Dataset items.
(begin)

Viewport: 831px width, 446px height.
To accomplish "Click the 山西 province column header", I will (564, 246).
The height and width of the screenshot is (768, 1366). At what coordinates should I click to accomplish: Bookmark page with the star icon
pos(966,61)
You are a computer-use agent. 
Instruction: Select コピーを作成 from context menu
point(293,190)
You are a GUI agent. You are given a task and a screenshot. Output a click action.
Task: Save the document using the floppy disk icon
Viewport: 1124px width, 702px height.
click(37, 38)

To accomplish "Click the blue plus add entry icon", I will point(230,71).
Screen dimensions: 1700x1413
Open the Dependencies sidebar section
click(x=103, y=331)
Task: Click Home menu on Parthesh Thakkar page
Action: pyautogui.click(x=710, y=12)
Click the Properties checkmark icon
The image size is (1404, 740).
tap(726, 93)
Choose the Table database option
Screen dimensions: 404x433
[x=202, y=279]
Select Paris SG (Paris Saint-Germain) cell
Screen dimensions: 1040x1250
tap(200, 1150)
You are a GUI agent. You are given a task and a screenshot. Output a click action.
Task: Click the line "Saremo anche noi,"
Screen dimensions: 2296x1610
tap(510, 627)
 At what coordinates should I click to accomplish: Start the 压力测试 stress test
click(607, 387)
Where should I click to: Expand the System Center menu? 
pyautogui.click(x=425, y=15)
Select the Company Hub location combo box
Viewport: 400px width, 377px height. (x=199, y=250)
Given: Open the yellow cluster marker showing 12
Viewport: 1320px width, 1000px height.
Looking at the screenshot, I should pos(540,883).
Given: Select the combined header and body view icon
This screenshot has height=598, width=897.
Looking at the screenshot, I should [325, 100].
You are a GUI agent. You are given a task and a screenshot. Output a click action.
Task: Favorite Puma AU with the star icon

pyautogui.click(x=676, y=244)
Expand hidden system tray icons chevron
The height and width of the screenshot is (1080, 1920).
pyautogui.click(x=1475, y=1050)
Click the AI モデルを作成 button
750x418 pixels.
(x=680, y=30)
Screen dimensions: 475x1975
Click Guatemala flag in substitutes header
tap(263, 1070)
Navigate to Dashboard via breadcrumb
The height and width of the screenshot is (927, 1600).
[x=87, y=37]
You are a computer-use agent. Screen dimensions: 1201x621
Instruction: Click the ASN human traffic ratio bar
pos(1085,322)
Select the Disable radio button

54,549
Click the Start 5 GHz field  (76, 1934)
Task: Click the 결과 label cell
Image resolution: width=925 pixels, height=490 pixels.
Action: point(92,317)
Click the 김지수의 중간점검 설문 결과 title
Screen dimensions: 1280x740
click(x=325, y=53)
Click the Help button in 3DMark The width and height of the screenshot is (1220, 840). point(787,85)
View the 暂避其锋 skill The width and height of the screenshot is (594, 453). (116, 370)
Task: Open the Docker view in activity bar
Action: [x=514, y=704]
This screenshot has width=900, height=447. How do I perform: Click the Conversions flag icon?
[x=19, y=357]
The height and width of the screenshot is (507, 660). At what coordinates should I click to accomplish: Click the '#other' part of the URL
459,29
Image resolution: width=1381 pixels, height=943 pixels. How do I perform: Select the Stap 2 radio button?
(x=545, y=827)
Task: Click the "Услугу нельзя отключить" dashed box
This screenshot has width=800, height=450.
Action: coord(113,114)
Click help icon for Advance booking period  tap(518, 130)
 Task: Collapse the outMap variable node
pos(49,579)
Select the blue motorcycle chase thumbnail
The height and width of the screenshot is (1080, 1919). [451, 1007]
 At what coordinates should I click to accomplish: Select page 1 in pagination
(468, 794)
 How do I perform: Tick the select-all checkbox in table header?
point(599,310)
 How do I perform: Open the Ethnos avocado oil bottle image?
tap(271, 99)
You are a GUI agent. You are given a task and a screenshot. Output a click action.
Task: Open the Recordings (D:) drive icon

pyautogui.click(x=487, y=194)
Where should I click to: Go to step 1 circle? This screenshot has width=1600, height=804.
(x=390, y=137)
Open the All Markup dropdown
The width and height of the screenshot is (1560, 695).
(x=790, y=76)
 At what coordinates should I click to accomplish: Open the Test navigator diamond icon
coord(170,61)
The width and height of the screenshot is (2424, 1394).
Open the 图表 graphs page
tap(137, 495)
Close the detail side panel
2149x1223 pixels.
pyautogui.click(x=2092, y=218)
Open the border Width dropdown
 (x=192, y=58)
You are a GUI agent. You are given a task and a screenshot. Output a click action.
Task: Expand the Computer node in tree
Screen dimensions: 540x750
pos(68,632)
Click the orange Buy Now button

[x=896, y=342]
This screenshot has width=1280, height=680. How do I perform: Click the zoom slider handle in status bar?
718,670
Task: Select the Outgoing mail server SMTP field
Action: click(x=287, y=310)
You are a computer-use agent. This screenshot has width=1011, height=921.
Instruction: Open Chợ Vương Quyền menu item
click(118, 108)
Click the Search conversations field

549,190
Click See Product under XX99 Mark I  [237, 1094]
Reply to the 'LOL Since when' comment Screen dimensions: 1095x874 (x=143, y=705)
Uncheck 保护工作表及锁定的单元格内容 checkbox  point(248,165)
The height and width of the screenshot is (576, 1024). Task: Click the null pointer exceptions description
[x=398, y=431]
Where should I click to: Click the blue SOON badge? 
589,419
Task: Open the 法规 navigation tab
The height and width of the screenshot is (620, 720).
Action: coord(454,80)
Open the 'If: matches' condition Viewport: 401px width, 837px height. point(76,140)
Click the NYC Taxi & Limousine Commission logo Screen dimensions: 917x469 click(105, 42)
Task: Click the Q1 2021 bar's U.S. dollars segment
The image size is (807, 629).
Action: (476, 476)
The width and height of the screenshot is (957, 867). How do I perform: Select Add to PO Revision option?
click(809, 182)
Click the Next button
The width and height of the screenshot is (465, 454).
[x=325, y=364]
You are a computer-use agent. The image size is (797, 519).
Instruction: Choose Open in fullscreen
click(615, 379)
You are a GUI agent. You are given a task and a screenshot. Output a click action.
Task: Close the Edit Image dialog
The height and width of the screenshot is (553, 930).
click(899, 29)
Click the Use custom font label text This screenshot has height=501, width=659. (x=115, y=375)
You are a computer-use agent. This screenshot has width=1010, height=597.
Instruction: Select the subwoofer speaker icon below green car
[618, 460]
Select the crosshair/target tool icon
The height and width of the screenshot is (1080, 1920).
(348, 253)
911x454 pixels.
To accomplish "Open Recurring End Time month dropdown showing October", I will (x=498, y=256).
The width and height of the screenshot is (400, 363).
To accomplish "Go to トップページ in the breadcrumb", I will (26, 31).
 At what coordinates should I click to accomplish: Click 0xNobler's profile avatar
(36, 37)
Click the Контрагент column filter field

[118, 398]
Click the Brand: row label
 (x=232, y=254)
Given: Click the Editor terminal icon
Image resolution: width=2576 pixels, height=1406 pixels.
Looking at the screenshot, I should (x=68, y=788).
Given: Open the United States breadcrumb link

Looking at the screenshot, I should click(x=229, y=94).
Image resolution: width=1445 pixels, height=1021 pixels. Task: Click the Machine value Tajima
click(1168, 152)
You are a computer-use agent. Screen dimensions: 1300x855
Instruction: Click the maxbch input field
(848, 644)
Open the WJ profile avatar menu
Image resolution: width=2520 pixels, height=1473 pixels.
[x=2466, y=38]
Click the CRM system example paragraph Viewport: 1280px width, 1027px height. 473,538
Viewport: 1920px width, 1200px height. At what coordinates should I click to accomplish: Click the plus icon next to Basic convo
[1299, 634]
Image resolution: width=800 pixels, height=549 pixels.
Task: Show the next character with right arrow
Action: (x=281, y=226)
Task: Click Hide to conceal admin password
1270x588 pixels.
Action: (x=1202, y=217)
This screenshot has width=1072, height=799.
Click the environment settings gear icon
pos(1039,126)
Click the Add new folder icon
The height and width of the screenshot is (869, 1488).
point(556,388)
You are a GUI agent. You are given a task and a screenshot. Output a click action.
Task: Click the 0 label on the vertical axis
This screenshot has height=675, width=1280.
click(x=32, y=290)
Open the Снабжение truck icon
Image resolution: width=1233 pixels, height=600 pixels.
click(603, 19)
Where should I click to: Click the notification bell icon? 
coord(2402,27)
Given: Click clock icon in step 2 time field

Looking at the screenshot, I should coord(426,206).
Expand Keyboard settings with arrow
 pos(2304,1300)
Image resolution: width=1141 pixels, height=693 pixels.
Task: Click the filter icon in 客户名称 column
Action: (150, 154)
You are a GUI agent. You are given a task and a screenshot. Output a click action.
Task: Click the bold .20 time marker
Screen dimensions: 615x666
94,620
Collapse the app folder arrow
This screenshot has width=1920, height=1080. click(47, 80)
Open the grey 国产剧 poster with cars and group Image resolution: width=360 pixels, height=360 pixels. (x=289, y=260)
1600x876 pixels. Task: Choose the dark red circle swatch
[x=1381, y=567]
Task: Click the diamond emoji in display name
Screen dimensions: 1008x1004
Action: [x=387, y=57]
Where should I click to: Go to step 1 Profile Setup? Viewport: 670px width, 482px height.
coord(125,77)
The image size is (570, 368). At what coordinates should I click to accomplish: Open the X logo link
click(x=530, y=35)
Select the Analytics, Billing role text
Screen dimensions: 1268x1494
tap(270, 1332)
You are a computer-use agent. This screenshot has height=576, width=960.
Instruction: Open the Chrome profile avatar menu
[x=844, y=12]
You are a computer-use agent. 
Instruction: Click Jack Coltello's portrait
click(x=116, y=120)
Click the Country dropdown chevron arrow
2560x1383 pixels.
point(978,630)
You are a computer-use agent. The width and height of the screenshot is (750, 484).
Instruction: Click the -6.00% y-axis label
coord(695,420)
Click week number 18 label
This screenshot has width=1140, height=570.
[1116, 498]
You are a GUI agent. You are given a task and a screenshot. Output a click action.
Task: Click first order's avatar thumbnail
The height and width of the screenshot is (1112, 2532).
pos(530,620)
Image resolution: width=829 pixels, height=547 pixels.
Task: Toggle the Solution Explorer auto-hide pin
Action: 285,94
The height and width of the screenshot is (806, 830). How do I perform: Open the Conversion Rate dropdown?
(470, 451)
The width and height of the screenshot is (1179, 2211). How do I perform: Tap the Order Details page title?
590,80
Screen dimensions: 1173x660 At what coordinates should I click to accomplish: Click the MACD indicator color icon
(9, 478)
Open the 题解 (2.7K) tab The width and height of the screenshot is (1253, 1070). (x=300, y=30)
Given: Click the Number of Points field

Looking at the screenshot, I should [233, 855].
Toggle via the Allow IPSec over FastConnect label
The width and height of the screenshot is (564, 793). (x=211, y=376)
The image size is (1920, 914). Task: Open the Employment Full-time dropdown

(end)

Task directions. Starting with the line of the data that contains "Where should I click to: Click the blue" and ending with the line that contains "[x=325, y=364]", inclusive, render those lines as a JSON list of strings, one string per line, omitting any blank lines.

Answer to this task.
[
  "Where should I click to: Click the blue SOON badge? ",
  "589,419",
  "Task: Open the 法规 navigation tab",
  "The height and width of the screenshot is (620, 720).",
  "Action: coord(454,80)",
  "Open the 'If: matches' condition Viewport: 401px width, 837px height. point(76,140)",
  "Click the NYC Taxi & Limousine Commission logo Screen dimensions: 917x469 click(105, 42)",
  "Task: Click the Q1 2021 bar's U.S. dollars segment",
  "The image size is (807, 629).",
  "Action: (476, 476)",
  "The width and height of the screenshot is (957, 867). How do I perform: Select Add to PO Revision option?",
  "click(809, 182)",
  "Click the Next button",
  "The width and height of the screenshot is (465, 454).",
  "[x=325, y=364]"
]